### Problem to work on
Ignore the pictures in the data below and set down exactly the lines from its first line through the line containing "This screenshot has width=640, height=413.".

=-=-=-=-=

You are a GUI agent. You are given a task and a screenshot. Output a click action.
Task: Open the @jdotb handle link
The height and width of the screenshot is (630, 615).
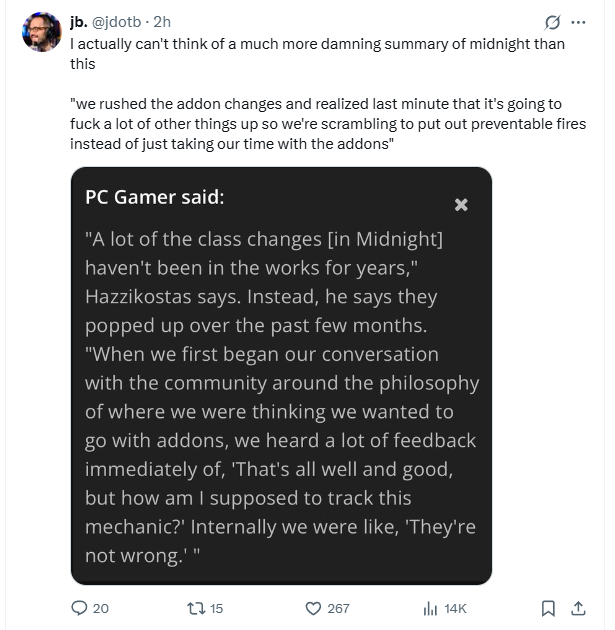tap(116, 22)
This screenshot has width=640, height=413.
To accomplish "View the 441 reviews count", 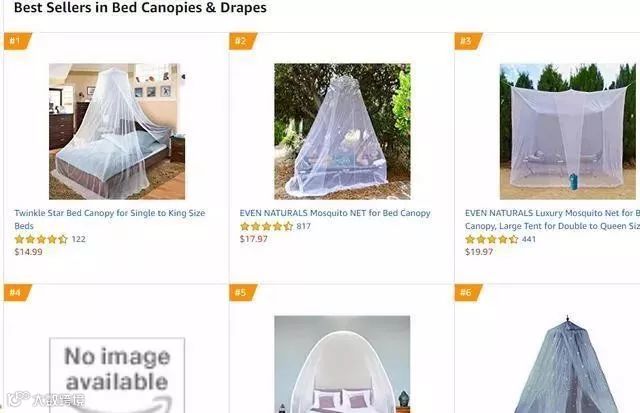I will (x=529, y=239).
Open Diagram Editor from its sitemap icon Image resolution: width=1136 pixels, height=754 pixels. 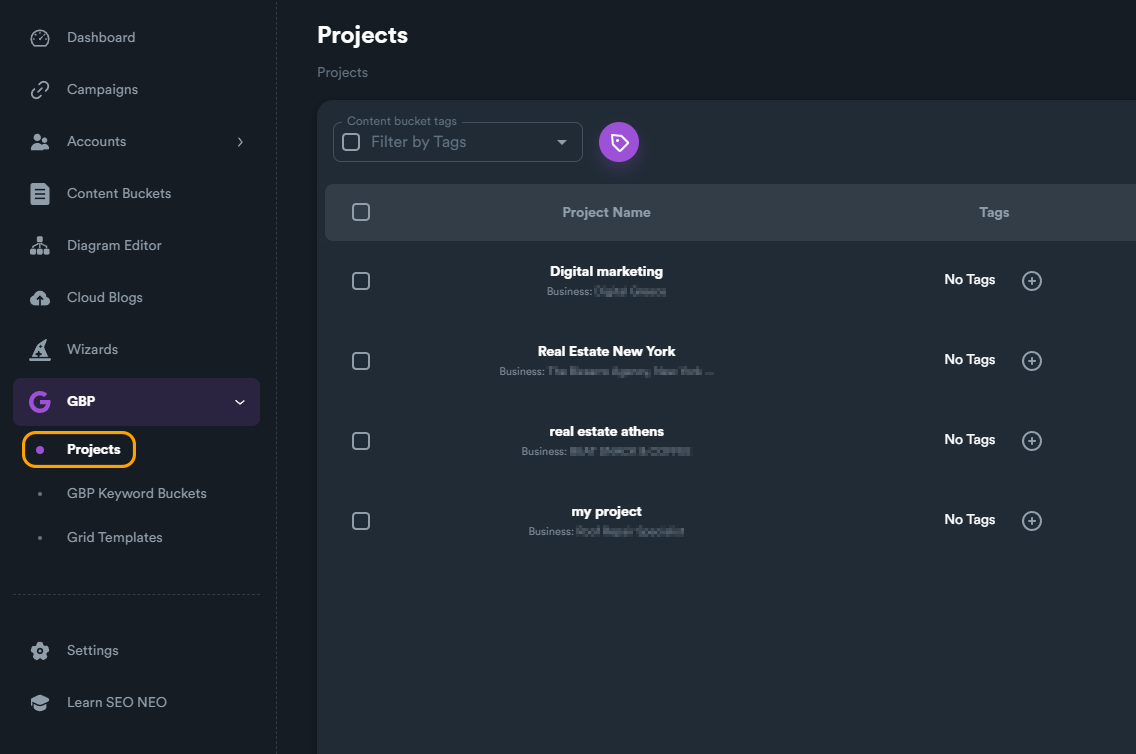tap(40, 246)
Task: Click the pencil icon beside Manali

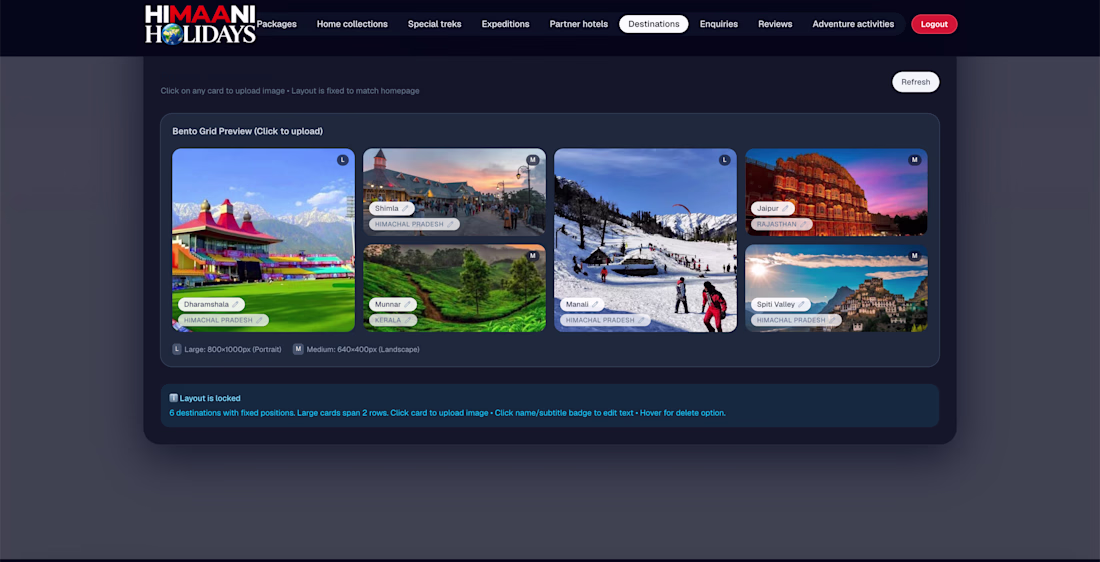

=-=-=-=-=

### Reply to the task
You are a GUI agent. You are given a task and a screenshot. Output a click action.
Task: Open the @jdotb handle link
The height and width of the screenshot is (630, 615).
tap(116, 22)
This screenshot has width=640, height=413.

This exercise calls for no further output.